STORED ROWS >>
-.-.-

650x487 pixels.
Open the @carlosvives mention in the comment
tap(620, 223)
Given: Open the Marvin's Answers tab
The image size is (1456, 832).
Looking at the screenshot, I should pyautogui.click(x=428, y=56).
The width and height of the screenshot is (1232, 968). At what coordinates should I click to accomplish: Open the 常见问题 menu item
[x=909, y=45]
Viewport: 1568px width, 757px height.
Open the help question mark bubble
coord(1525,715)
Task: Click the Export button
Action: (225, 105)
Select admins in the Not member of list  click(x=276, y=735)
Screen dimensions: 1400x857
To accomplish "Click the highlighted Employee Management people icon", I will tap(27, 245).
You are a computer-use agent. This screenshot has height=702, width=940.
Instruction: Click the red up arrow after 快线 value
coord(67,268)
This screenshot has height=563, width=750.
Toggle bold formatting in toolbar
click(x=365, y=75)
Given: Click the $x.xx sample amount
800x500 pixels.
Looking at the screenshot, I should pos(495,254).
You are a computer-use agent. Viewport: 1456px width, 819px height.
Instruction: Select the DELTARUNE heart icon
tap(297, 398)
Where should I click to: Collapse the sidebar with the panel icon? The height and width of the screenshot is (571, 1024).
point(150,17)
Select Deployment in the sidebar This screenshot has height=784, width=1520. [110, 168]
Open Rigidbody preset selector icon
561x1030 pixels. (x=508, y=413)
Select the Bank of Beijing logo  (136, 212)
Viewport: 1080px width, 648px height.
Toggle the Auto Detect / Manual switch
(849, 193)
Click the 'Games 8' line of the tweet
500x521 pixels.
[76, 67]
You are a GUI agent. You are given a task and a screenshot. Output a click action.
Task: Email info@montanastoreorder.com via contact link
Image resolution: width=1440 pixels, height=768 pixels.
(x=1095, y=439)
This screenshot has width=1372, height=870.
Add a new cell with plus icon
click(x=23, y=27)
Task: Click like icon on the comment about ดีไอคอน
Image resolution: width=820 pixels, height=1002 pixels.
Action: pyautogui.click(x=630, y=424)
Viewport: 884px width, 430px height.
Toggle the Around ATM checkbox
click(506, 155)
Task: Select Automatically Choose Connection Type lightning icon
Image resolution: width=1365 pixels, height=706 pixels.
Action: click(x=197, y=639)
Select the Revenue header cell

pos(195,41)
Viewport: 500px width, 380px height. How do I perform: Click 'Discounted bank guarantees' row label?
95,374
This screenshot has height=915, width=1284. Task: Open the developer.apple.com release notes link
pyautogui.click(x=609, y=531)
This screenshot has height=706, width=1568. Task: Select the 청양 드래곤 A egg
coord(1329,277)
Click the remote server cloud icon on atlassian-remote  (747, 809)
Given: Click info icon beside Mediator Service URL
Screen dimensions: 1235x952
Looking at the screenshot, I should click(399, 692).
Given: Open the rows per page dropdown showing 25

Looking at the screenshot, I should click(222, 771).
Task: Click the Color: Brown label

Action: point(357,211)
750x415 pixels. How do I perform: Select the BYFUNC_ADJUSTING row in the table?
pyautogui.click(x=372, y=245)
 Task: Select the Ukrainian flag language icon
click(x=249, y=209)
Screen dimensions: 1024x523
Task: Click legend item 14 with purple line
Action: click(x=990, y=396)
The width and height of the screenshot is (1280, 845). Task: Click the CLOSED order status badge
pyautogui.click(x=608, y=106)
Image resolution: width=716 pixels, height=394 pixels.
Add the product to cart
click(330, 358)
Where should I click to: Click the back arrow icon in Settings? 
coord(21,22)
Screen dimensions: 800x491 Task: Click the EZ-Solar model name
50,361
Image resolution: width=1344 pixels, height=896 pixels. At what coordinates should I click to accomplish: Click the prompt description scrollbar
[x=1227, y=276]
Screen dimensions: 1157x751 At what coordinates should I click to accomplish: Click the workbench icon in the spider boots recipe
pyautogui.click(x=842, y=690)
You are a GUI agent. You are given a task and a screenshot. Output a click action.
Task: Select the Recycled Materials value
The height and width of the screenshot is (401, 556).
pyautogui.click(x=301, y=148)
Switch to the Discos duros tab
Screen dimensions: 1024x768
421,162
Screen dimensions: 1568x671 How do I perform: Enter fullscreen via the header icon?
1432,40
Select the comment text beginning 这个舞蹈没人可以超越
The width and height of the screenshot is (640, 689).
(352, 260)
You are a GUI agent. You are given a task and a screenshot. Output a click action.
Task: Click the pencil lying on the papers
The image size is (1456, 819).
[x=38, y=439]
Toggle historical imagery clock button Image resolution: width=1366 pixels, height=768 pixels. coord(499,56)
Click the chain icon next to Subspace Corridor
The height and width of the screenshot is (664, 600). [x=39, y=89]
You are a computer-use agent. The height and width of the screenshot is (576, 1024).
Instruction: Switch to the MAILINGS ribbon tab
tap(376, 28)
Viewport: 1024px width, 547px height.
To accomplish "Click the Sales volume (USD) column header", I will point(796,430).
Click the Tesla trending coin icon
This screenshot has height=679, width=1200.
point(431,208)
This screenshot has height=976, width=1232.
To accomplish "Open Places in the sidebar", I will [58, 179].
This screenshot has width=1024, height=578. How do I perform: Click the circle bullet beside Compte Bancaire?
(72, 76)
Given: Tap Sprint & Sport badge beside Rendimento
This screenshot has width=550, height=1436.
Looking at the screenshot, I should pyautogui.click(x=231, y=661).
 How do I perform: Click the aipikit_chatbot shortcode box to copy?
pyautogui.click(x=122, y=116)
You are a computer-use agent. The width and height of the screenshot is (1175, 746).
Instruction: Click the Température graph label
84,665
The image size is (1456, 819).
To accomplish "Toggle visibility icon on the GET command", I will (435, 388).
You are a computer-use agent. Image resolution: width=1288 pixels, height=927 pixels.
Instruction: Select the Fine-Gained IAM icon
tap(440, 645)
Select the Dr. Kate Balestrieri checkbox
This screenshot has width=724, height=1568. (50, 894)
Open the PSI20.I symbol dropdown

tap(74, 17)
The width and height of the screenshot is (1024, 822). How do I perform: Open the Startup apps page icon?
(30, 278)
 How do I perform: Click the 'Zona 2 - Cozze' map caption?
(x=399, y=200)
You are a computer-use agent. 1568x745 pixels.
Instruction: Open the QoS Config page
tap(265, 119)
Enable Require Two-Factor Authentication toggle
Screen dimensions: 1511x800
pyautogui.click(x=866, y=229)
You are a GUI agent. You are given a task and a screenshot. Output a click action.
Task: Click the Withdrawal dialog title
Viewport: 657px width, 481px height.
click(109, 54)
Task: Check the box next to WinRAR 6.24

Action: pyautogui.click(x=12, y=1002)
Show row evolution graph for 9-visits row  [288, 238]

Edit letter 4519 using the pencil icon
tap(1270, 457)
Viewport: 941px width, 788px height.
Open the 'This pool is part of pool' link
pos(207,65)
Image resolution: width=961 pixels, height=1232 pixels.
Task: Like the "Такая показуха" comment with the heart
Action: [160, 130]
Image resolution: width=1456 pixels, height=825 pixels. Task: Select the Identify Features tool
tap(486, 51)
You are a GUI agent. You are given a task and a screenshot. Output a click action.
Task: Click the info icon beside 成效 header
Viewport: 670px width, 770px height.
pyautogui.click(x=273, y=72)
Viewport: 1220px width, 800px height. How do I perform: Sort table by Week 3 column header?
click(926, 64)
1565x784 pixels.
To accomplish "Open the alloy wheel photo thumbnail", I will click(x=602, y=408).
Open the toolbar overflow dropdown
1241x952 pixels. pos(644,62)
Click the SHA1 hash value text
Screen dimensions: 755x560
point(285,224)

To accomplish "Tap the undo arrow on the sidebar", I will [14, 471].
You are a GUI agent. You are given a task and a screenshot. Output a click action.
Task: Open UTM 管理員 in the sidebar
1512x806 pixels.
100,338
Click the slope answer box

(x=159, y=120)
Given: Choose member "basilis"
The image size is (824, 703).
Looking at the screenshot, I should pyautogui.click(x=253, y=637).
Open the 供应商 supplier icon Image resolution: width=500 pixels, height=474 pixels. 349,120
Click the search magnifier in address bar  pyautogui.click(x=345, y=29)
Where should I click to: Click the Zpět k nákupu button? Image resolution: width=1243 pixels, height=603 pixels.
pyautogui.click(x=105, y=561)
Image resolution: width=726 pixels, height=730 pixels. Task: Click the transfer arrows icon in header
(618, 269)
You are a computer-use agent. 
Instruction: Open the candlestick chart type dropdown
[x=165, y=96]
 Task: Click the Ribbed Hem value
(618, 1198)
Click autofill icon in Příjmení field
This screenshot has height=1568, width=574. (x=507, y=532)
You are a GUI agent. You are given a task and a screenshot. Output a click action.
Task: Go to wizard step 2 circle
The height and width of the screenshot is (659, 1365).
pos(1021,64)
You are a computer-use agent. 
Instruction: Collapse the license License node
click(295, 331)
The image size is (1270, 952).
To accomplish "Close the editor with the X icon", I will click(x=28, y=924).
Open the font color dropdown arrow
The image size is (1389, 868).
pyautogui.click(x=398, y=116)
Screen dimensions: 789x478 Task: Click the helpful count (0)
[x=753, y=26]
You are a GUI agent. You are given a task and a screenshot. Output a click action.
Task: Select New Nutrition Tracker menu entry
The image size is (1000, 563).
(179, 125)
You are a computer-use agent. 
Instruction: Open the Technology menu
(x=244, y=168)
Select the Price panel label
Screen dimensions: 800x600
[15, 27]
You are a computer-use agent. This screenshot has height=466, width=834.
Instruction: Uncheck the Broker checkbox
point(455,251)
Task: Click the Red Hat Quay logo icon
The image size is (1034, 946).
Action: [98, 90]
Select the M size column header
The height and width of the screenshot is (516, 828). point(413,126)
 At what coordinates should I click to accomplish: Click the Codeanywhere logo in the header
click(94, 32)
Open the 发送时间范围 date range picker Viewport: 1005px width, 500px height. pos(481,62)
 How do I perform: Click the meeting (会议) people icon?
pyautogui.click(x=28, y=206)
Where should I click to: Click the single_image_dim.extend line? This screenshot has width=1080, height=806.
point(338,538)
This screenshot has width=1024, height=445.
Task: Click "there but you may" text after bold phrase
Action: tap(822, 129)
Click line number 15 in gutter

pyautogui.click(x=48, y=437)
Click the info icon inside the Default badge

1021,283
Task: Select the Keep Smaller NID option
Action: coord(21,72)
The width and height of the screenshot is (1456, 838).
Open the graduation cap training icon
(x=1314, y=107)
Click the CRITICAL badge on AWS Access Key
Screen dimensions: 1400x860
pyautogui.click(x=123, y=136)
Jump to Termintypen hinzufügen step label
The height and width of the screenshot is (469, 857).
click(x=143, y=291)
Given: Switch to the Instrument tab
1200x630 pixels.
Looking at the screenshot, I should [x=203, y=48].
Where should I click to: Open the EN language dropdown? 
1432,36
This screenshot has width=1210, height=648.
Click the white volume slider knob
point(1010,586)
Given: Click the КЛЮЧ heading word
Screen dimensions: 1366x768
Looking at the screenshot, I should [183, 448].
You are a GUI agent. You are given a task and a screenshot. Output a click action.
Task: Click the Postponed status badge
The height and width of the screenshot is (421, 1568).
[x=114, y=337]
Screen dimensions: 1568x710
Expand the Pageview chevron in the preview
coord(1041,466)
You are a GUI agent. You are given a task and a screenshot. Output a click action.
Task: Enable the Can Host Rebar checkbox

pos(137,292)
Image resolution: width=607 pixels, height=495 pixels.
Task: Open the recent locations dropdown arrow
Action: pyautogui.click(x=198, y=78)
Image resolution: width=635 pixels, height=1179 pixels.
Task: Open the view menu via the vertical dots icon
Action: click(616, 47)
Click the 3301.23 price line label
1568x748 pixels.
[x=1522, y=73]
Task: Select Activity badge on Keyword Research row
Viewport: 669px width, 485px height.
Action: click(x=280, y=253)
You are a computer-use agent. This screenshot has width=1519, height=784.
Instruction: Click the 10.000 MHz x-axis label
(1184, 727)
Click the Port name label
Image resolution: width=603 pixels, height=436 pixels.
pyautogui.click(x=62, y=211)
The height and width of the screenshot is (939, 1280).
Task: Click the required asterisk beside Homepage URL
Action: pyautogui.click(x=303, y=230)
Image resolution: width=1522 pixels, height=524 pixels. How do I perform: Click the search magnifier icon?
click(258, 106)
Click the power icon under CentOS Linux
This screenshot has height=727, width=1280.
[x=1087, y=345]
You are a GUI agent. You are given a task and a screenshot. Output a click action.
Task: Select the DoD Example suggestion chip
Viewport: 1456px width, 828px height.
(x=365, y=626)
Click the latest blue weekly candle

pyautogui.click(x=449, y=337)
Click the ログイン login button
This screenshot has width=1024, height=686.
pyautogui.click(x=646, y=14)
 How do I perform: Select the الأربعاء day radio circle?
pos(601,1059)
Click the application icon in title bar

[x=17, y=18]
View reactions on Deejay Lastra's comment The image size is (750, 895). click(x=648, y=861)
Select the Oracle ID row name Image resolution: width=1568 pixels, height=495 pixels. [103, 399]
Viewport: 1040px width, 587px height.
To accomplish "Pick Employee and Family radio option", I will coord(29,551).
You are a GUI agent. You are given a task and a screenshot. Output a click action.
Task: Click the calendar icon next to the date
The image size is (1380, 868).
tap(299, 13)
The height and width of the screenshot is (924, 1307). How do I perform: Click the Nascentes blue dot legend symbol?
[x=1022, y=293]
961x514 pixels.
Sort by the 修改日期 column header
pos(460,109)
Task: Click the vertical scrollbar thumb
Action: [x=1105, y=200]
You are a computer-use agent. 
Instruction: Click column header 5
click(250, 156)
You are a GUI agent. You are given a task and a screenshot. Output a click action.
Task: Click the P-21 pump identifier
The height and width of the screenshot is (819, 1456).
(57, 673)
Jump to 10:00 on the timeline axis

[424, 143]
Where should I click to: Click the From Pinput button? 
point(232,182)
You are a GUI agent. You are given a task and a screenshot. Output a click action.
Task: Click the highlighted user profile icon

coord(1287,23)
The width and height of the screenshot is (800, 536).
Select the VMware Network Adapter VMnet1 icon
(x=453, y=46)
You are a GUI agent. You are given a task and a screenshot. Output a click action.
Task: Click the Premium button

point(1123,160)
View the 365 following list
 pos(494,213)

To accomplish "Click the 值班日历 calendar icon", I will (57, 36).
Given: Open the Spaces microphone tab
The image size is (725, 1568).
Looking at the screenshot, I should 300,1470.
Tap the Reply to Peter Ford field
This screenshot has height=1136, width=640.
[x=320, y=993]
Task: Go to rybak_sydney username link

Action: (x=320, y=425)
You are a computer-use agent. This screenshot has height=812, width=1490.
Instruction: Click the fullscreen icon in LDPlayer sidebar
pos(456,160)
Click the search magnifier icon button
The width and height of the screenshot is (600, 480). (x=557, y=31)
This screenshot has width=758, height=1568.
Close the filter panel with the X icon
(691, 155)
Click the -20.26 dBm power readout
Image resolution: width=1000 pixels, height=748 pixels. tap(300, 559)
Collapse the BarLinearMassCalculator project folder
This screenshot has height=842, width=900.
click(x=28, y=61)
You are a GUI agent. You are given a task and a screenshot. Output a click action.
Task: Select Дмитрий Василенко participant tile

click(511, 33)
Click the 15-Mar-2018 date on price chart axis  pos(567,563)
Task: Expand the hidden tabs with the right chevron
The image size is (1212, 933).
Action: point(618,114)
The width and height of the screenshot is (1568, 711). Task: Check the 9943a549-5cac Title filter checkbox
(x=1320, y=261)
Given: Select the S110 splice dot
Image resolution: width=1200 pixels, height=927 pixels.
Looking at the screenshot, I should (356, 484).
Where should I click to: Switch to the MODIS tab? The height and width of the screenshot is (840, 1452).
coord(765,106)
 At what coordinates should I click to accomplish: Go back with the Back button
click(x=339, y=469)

-.-.-

WHAT YOU NEED TO DO >> Reproduce the items from the line with "Viewport: 1040px width, 587px height." to the line with "(x=453, y=46)", keeping every character unchanged.

COMPLETE RESPONSE >>
Viewport: 1040px width, 587px height.
To accomplish "Pick Employee and Family radio option", I will coord(29,551).
You are a GUI agent. You are given a task and a screenshot. Output a click action.
Task: Click the calendar icon next to the date
The image size is (1380, 868).
tap(299, 13)
The height and width of the screenshot is (924, 1307). How do I perform: Click the Nascentes blue dot legend symbol?
[x=1022, y=293]
961x514 pixels.
Sort by the 修改日期 column header
pos(460,109)
Task: Click the vertical scrollbar thumb
Action: [x=1105, y=200]
You are a computer-use agent. 
Instruction: Click column header 5
click(250, 156)
You are a GUI agent. You are given a task and a screenshot. Output a click action.
Task: Click the P-21 pump identifier
The height and width of the screenshot is (819, 1456).
(57, 673)
Jump to 10:00 on the timeline axis

[424, 143]
Where should I click to: Click the From Pinput button? 
point(232,182)
You are a GUI agent. You are given a task and a screenshot. Output a click action.
Task: Click the highlighted user profile icon

coord(1287,23)
The width and height of the screenshot is (800, 536).
Select the VMware Network Adapter VMnet1 icon
(x=453, y=46)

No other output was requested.